Treatment programs with accountability and expectations of recovery would serve the dignity of the individual far better than an endless supply of free drugs.

When Policy Fails, People Pay

The federal Housing Advocate issued a report in February 2024 calling for an end to forced evictions and the establishment of a national response plan by August of that year. The plan did not materialize. Encampments continue to be cleared, often with police involvement, and residents are offered temporary shelter spaces that many have already rejected as unsafe or incompatible with their circumstances. The advocate invoked human rights law and the Charter. The evictions continue regardless. Neither approach has worked because neither addresses the underlying policy failures.

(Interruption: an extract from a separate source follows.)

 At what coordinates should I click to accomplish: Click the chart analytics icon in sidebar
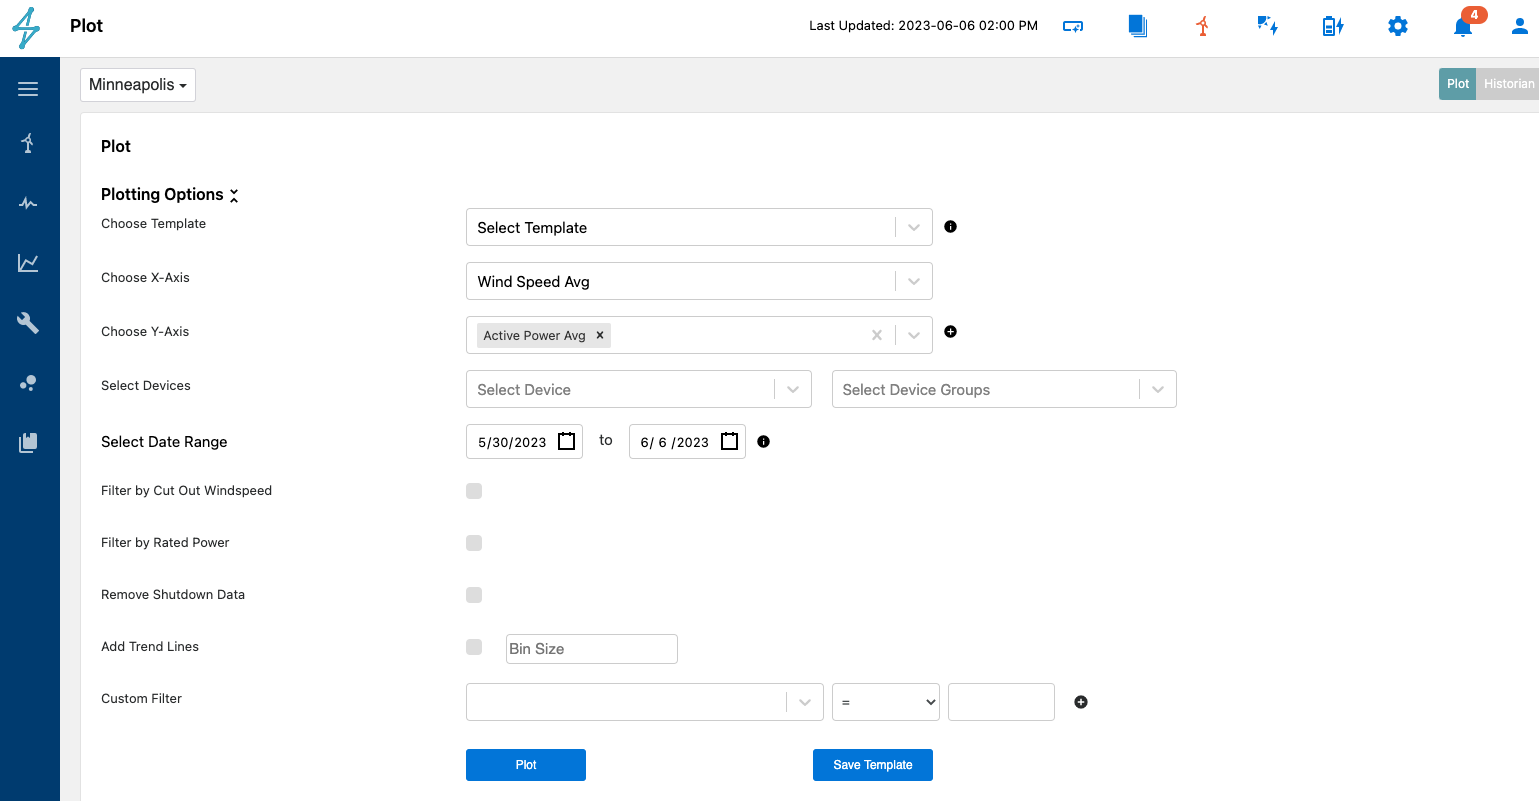(28, 263)
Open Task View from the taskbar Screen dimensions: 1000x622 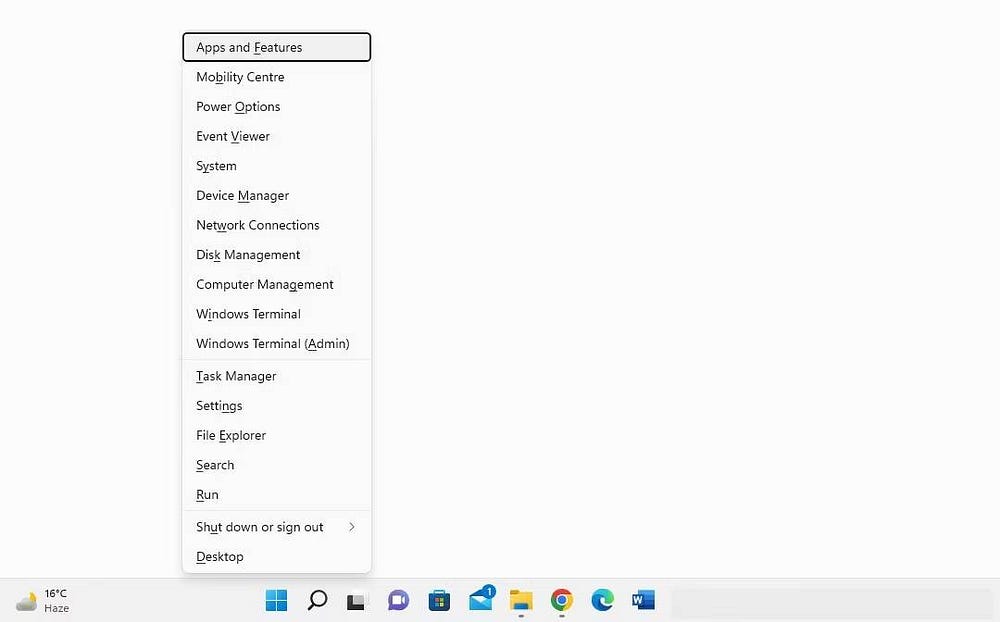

Indigenous people account for 44.6 percent of those experiencing chronic homelessness in Northern Ontario, despite comprising less than 3 percent of the general population. This overrepresentation is exacerbated by current policies that fail to hold Indigenous governance and self-determination accountable. Billions allocated to Indigenous communities are never scrutinized for results or accountability.

The Cost of Inaction

The question Canadians might ask themselves this December, as they contemplate donations to food banks and toy drives, is whether charity can substitute for competent policy. The answer is empirically clear: it cannot. The problem has grown despite billions in charitable contributions and countless volunteer hours. What is required is not more money thrown at a broken system but a reversal of the policies that broke it. When you are in a hole, you must stop digging before you set out to get out of it.

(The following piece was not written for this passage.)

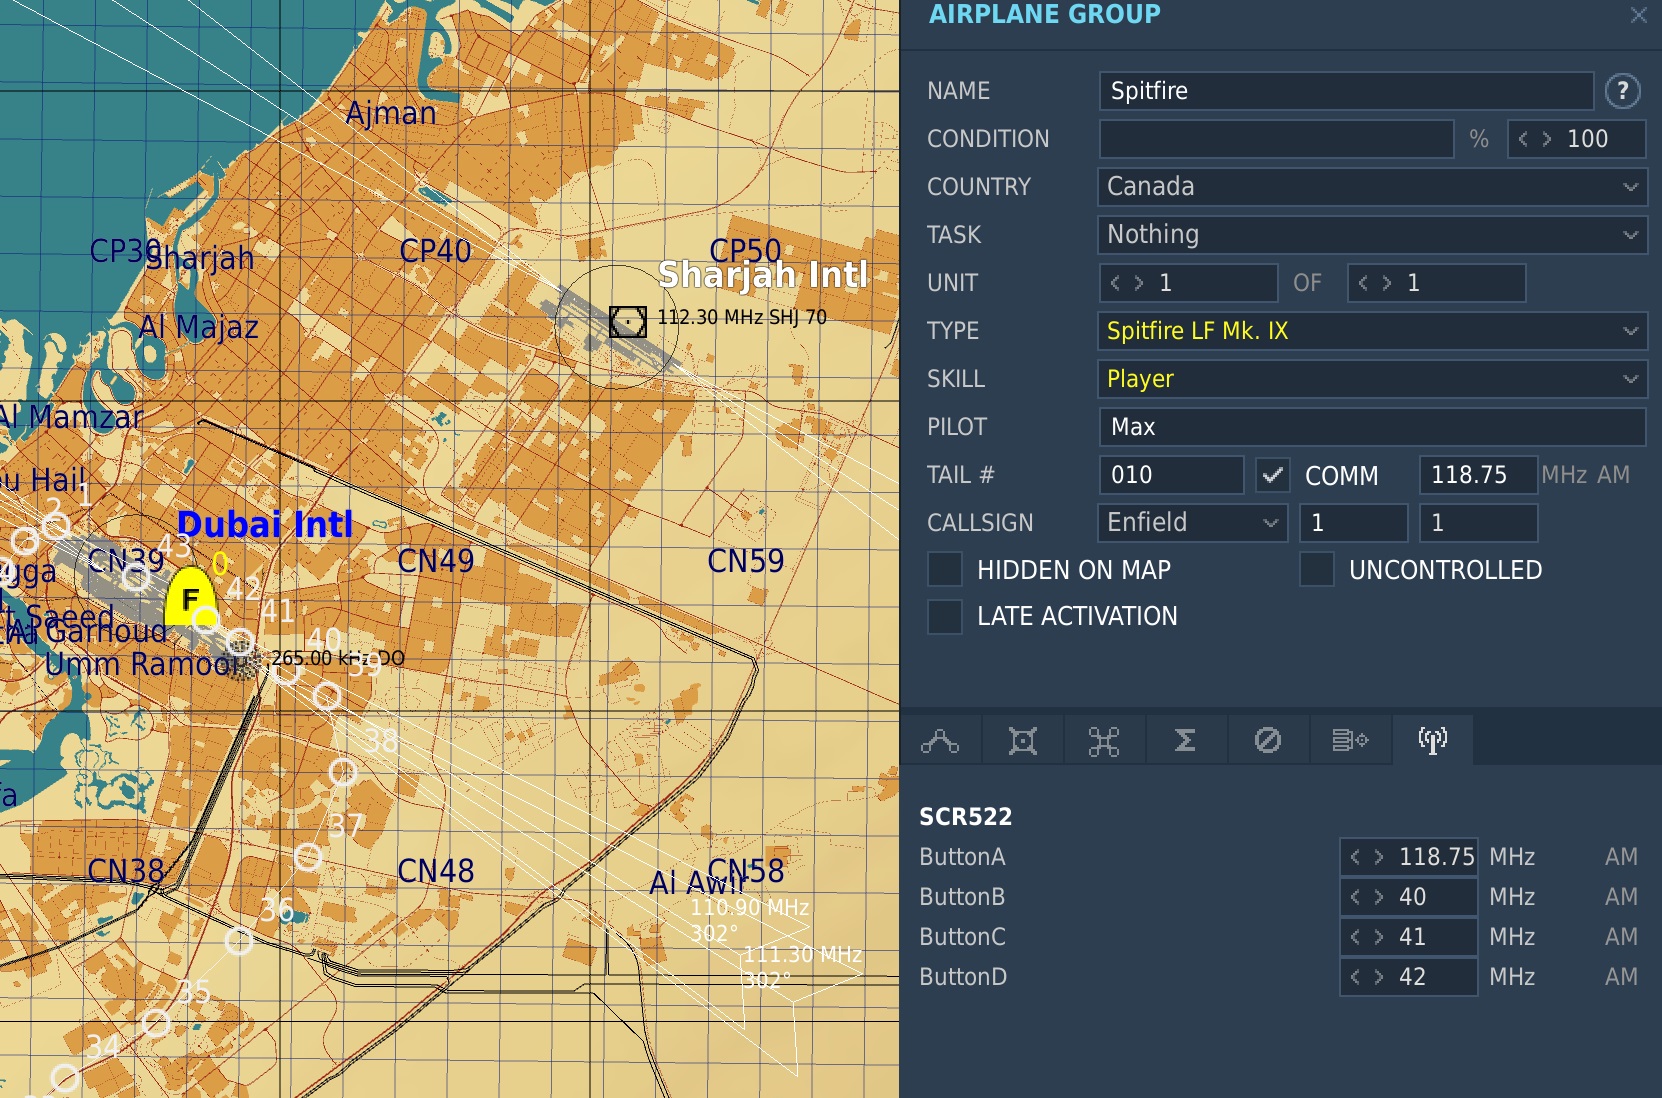Open the waypoint properties list icon
This screenshot has width=1662, height=1098.
tap(1350, 740)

  • Stop increasing immigration targets without corresponding housing supply.
  • Stop printing money and driving inflation that prices people out of homes.
  • Stop subsidizing demand while strangling supply through red tape and fees.
  • Stop treating shelters as permanent housing without time limits or expectations.
  • Stop enabling addiction under the guise of harm reduction when treatment and recovery are what dignity requires.
  • Stop centralizing decisions in Ottawa that belong with provinces and municipalities, who bear the consequences.
  • Stop doling out billions to Aboriginal communities without accountability measures that ensure the money reaches those who need it.

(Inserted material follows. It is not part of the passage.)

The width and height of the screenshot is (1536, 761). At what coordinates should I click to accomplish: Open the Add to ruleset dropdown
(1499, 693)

Calgary recorded 436 homeless deaths in 2023, nearly double the previous year. Most were preventable. All were predictable. The Ontario report projects that without significant policy changes, between 165,000 and 294,000 people could experience homelessness annually in that province alone by 2035. The projection assumes governments continue doing what they are doing now, which seems entirely reasonable given the gap between rhetoric and action.

The tents are still there, in the cold, as Christmas approaches. They will be there in January and February too, unless Canadians demand that their governments stop making the problem worse. The data are clear. The solutions are known. What remains absent is the political courage to reverse course. That is a choice, not an inevitability, and it is one for which every level of government should be held to account.